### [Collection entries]
start
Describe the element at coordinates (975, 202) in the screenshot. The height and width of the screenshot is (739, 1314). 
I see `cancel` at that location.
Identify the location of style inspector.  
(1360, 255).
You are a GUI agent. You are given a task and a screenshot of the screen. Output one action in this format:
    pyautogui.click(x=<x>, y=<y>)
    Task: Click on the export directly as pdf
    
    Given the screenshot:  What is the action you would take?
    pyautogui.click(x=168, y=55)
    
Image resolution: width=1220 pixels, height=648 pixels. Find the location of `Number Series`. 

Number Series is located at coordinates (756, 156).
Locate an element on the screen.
end
Convert the listing above into a Markdown table with two columns, Row and Line. Place each non-blank line of the listing in order under Line with its sequential number under Row, and omit blank lines.

| Row | Line |
|---|---|
| 1 | Describe the element at coordinates (975, 202) in the screenshot. The height and width of the screenshot is (739, 1314).  |
| 2 | I see `cancel` at that location. |
| 3 | Identify the location of style inspector.   |
| 4 | (1360, 255). |
| 5 | You are a GUI agent. You are given a task and a screenshot of the screen. Output one action in this format: |
| 6 |     pyautogui.click(x=<x>, y=<y>) |
| 7 |     Task: Click on the export directly as pdf |
| 8 |     Given the screenshot:  What is the action you would take? |
| 9 |     pyautogui.click(x=168, y=55) |
| 10 | Image resolution: width=1220 pixels, height=648 pixels. Find the location of `Number Series`.  |
| 11 | Number Series is located at coordinates (756, 156). |
| 12 | Locate an element on the screen. |